1. Source Connection Parameters

--source-jdbc-url (-j)

  • What It Does: Provides the JDBC URL to connect to your Oracle database (e.g., jdbc:oracle:thin:@host:1521/service).
  • Why It Matters: Without a valid JDBC URL, Ora2Iceberg can’t talk to your database. Think of this as the “address” that lets the tool find Oracle.
  • Pro Tip: Make sure you include all required details: hostname, port, and service/SID. A minor typo here can thwart your entire migration.

--source-user (-u)

  • What It Does: Tells Ora2Iceberg which Oracle user account to log in as.
  • Why It Matters: Must have enough privileges (READ at least) on the data you plan to move.
  • Security Tip: Avoid storing credentials in plain text. Use environment variables or a secure secret manager whenever possible.

--source-password (-p)

  • What It Does: Matches the above --source-user with the correct password.
  • Why It Matters: Provides essential authentication to Oracle. If this is incorrect, you’ll get connection failures right away.
  • Security Tip: Like with --source-user, store or supply this securely to protect sensitive info.

--source-schema (-s)

  • What It Does: Names the Oracle schema containing the data you want.
  • Why It Matters: Without this, Ora2Iceberg defaults to using the same name as your user. Specifying the schema is particularly important if your user has access to multiple schemas.
  • Example: --source-schema HR if your data lives in the “HR” schema.

--source-object (-o)

  • What It Does: Points to the exact table or view you want to migrate.
  • Why It Matters: This is your main data set. Currently, Ora2Iceberg doesn’t support custom SQL statements—so you must specify a table or view.
  • Example: --source-object EMPLOYEES

--source-where (-w)

  • What It Does: Applies a WHERE clause at the source, filtering rows to move.
  • Why It Matters: Ideal for partial migrations or incremental loads. Reduce data volume and speed things up by filtering out unnecessary rows.
  • Example: --source-where "WHERE LAST_UPDATE_DATE > SYSDATE - 1"

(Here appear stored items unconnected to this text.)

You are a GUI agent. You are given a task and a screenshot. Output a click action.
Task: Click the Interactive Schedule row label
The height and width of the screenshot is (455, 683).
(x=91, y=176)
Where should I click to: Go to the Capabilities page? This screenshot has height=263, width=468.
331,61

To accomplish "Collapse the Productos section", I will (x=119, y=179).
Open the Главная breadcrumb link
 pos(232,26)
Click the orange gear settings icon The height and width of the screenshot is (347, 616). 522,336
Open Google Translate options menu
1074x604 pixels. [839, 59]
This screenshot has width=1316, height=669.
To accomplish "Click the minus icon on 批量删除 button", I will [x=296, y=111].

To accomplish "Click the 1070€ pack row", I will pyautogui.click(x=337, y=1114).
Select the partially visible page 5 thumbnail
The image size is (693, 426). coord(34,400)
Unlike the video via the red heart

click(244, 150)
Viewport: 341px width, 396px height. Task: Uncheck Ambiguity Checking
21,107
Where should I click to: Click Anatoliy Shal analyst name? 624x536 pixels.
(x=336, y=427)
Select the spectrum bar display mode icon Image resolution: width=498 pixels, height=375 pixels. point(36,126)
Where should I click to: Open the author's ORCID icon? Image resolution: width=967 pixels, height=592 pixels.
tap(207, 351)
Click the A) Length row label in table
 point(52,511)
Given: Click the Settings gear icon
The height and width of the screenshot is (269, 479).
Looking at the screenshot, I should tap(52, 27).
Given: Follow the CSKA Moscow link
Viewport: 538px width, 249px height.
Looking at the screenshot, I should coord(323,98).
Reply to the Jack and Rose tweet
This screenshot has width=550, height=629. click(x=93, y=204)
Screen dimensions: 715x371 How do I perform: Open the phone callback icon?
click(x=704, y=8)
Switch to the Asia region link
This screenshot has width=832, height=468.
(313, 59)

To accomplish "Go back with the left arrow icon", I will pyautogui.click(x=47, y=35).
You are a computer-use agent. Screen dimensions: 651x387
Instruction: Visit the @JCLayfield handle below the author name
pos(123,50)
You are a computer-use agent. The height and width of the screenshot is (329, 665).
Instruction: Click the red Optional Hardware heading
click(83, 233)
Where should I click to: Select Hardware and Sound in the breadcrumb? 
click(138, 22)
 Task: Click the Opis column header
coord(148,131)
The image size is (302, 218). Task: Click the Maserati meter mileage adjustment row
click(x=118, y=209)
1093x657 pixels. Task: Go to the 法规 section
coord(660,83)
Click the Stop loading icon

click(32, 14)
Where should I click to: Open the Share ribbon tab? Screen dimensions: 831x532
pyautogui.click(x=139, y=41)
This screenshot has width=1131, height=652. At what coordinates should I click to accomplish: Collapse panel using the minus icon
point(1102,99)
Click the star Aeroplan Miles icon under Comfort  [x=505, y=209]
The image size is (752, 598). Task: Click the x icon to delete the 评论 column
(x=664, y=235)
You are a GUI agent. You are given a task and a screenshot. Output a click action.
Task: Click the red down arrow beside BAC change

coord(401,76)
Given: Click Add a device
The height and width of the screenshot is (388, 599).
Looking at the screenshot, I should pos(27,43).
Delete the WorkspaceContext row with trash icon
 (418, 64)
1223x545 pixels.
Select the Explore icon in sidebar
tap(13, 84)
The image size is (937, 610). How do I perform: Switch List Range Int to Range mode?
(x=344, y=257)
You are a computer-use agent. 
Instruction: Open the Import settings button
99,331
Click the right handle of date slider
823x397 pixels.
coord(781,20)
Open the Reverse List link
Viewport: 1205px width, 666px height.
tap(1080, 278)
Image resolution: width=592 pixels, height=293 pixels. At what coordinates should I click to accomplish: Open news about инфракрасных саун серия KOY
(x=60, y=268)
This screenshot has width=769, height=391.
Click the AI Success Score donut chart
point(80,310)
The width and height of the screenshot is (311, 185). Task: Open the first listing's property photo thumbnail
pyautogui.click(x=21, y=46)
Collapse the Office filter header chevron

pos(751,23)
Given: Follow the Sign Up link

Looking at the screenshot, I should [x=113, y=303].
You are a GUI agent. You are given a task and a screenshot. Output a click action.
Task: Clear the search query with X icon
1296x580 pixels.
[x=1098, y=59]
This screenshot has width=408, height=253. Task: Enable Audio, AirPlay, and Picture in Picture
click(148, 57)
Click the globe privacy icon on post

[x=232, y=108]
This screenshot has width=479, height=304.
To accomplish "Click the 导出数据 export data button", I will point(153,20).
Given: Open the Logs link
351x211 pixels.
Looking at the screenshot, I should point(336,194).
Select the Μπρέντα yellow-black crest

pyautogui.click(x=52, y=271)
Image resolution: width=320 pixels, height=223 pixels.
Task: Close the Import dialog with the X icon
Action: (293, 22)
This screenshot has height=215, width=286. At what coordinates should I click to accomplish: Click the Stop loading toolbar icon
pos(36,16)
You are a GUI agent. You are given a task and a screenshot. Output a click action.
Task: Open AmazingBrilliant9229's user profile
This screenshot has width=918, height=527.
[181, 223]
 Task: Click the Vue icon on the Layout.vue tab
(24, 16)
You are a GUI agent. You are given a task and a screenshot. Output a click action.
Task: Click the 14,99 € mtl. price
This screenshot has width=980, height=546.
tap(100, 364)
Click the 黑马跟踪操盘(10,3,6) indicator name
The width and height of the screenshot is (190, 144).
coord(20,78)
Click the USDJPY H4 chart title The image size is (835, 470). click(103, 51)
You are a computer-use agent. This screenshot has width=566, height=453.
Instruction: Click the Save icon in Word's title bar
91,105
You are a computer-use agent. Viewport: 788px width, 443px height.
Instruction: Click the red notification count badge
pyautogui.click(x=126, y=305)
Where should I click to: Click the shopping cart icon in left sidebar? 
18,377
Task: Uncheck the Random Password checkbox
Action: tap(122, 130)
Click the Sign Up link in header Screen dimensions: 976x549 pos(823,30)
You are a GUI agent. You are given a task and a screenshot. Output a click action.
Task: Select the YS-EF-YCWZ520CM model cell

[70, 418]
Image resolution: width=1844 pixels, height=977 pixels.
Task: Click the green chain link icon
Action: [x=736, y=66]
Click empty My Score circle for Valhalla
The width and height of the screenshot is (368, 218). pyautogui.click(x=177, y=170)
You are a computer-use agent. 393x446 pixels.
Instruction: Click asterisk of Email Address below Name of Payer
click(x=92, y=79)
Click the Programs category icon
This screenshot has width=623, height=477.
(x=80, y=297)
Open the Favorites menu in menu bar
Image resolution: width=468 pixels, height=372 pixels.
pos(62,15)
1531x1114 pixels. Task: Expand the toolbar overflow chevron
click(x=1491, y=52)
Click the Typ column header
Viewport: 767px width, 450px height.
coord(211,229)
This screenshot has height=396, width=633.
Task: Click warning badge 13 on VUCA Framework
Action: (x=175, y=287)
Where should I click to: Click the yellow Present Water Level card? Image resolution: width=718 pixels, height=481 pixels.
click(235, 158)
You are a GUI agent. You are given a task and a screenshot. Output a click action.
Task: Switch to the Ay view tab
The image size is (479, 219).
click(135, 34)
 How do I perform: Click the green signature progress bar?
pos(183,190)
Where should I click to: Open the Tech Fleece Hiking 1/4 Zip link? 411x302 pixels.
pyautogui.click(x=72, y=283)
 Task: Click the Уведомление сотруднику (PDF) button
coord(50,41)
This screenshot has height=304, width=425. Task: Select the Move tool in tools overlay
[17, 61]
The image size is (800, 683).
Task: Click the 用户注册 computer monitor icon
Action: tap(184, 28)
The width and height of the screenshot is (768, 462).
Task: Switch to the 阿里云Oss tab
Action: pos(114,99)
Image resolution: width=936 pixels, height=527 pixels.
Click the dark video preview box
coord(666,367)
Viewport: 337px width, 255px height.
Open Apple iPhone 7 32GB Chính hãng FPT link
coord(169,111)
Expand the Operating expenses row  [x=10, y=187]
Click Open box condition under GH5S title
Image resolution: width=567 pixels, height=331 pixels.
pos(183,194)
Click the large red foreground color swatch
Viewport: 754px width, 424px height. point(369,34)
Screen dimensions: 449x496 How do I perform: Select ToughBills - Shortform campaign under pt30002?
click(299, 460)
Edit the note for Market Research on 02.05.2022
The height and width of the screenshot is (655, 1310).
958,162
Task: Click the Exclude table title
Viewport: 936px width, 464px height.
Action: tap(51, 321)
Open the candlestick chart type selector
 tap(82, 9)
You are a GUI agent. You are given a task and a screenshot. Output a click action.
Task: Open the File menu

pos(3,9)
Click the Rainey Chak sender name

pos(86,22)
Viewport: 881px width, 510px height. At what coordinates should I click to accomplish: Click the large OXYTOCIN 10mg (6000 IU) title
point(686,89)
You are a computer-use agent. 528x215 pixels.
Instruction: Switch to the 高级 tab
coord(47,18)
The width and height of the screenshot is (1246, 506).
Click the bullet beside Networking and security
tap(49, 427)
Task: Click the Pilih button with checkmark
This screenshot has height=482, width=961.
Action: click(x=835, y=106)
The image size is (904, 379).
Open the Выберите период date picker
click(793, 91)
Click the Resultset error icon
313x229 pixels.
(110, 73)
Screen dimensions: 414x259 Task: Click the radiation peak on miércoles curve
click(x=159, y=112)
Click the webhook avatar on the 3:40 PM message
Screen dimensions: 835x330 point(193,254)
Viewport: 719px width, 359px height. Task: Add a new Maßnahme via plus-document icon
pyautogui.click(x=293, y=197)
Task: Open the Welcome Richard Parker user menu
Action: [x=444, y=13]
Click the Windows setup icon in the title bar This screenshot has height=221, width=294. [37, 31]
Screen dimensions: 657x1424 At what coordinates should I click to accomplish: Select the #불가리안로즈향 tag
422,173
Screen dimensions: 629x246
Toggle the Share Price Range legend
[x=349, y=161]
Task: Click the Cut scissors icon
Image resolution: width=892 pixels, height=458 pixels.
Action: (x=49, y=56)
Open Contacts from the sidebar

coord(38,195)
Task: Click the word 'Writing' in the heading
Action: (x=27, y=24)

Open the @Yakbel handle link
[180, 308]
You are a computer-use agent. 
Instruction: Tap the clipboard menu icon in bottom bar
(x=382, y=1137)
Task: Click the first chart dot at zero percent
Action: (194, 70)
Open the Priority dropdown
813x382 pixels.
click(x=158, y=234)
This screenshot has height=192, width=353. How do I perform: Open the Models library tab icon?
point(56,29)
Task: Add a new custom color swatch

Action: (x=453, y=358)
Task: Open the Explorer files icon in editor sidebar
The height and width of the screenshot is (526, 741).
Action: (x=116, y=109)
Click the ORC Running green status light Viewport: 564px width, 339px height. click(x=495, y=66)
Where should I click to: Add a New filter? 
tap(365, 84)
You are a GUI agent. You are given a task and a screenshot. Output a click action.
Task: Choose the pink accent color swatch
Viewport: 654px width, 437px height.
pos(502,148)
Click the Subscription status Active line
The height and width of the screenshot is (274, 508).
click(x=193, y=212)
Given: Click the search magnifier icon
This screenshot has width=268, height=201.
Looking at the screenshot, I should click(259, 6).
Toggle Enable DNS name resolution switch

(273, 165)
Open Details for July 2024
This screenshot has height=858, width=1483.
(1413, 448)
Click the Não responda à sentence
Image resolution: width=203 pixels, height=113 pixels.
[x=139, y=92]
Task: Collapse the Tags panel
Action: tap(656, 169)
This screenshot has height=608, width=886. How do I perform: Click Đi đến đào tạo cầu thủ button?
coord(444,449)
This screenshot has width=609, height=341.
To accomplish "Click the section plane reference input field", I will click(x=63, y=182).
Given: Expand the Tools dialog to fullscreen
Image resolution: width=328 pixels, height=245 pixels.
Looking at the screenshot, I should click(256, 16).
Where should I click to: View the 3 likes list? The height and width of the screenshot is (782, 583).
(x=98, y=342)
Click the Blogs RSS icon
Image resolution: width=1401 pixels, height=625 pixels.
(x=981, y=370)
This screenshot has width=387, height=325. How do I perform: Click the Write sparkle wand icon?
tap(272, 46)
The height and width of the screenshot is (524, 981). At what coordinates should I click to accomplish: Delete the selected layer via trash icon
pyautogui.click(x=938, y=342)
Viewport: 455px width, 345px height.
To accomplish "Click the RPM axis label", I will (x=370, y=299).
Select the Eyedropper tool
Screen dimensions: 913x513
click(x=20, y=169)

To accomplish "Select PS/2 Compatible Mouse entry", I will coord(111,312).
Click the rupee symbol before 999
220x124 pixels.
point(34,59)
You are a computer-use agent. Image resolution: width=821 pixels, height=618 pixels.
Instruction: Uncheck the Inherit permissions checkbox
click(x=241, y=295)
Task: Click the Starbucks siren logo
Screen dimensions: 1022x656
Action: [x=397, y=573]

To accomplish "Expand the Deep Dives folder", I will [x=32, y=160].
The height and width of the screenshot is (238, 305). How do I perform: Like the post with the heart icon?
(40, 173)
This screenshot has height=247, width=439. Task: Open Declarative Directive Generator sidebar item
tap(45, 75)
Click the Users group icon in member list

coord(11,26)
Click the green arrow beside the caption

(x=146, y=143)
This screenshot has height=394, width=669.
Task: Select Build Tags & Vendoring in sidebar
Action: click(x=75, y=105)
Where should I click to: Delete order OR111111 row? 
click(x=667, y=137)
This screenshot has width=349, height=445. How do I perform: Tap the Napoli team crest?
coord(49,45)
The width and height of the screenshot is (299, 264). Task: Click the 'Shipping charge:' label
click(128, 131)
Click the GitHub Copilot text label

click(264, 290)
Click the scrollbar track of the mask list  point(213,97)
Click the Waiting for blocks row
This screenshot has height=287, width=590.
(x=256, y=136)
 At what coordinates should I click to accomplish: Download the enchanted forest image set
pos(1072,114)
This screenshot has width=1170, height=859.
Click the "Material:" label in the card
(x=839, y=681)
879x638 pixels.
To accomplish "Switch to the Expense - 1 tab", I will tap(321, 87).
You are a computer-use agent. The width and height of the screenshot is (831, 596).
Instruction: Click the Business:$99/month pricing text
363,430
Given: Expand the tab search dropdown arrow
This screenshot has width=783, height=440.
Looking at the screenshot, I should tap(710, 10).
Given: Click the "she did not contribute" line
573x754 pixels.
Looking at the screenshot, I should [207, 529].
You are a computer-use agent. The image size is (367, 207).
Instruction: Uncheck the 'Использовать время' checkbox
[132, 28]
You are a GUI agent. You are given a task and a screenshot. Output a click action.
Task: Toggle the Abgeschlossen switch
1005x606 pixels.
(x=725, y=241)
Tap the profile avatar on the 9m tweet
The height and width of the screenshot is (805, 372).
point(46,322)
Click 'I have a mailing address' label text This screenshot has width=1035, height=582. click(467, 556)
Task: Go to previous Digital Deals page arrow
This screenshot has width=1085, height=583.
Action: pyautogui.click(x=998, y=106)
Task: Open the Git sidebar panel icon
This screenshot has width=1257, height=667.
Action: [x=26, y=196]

2. Iceberg Destination Parameters

--iceberg-catalog-type (-T)

  • What It Does: Tells Ora2Iceberg which Iceberg catalog type you’re targeting (e.g., NESSIE, REST).
  • Why It Matters: Different catalogs have different connection methods, so Ora2Iceberg needs to know which type to use under the hood.

--iceberg-catalog (-C)

  • What It Does: Names the catalog that will hold your new (or updated) table.
  • Why It Matters: Helps Ora2Iceberg register the table in the correct “directory” of your Iceberg ecosystem.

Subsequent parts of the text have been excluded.